The going is tough. The ravine is full of boulders, and it gets darker and darker as the walls on either side get steeper and taller. But that’s not what’s eating my energy. It’s my backpack, it’s getting heavier and heavier. It’s the stone. It doesn’t weigh two kilos, more like twenty. I throw away everything else in my backpack. But it keeps getting heavier with each step. I must be suffering from some kind of altitude sickness or something.

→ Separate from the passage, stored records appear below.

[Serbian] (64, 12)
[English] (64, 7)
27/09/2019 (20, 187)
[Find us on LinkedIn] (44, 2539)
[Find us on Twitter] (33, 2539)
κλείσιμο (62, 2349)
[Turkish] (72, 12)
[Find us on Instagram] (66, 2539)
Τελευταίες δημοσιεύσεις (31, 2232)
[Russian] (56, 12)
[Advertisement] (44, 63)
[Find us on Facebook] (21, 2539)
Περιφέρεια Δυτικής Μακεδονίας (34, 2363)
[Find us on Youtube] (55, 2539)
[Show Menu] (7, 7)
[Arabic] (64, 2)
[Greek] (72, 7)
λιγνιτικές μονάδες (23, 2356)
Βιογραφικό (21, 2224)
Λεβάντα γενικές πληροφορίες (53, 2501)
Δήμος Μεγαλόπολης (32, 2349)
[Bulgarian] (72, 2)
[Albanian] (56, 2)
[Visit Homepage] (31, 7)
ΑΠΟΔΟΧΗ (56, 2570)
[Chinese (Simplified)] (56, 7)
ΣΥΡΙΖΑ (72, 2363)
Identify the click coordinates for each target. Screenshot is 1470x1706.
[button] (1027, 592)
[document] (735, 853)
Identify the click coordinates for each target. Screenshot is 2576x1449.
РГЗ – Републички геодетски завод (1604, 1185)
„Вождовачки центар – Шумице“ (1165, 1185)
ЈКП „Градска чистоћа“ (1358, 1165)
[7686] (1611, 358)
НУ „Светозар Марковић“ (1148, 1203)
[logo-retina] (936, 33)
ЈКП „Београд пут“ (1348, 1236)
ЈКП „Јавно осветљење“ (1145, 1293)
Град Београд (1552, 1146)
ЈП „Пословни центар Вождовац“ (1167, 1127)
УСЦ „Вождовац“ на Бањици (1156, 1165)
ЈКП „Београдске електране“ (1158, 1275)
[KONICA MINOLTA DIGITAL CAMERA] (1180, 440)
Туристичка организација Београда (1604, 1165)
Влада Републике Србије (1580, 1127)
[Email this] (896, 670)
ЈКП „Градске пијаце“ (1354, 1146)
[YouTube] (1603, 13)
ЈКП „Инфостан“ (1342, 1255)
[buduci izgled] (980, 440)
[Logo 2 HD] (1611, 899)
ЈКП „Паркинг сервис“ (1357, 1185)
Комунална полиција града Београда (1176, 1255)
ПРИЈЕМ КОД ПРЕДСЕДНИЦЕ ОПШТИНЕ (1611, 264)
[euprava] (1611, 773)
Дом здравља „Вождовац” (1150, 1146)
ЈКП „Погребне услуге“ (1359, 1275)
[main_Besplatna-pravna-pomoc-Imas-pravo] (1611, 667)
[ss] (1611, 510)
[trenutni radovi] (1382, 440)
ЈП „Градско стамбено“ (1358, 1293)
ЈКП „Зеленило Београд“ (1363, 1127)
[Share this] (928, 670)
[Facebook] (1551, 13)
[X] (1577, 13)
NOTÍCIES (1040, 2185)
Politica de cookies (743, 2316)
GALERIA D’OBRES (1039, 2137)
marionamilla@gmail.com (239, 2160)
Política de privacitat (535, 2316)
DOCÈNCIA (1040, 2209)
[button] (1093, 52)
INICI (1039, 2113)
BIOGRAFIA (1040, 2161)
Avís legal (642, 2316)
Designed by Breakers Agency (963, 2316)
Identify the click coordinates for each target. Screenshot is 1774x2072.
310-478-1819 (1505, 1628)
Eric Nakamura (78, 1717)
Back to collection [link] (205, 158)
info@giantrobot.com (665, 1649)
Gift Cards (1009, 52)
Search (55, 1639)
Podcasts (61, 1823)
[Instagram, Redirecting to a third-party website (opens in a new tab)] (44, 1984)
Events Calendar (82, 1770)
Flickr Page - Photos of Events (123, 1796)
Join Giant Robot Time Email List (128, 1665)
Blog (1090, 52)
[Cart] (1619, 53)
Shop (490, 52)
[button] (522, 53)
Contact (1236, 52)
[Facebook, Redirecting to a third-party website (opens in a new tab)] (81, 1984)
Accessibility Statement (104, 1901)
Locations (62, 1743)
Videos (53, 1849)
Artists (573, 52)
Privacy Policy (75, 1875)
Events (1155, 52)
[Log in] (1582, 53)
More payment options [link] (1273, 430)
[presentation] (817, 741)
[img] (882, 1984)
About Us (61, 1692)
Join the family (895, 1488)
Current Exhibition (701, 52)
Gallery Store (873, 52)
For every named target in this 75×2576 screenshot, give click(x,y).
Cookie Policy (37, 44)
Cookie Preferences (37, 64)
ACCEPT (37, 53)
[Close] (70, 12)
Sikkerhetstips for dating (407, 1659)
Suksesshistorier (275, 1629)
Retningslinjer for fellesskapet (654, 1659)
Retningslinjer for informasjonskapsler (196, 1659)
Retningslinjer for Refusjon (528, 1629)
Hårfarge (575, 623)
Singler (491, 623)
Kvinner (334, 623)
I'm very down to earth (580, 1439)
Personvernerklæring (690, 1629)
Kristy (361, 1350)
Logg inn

Have you ever heard the sound of a landslide? It’s magnificent. I thought it was on the other side of the stream, but then the first pebbles rained down around me. The ground started shaking and I danced to the rhythm of the moving earth. Above me, the sky-gate was open and the glory of the deity poured forth, a symphony of triumphant rocks and song, a blessing and an invitation. I am happy to stay here.

Nar.

3 Responses to “Nar”

  1. Thaulin Dushimiyimana says:

    Excellent work. I am happy to read and understand how the writer noted and linked humanity with the current world, etc.

  2. Ella Andersen says:

    The author seems to be in love with the natural beauty of Nar and familiar with the culture in the Himalayas. Tiny details of the place make this a beautiful article. I see one more story that is incomplete here about the author’s loneliness, insurance job and women in life. Maybe the author do not want to write but as a reader I would suggest to pen it down.

    • Carsten Smith-Hall says:

      Thanks, Ella. Surely, you are referring to the main character’s loneliness, insurance job and women 😉 But yes, I like the idea of writing another related story. Let me think about that!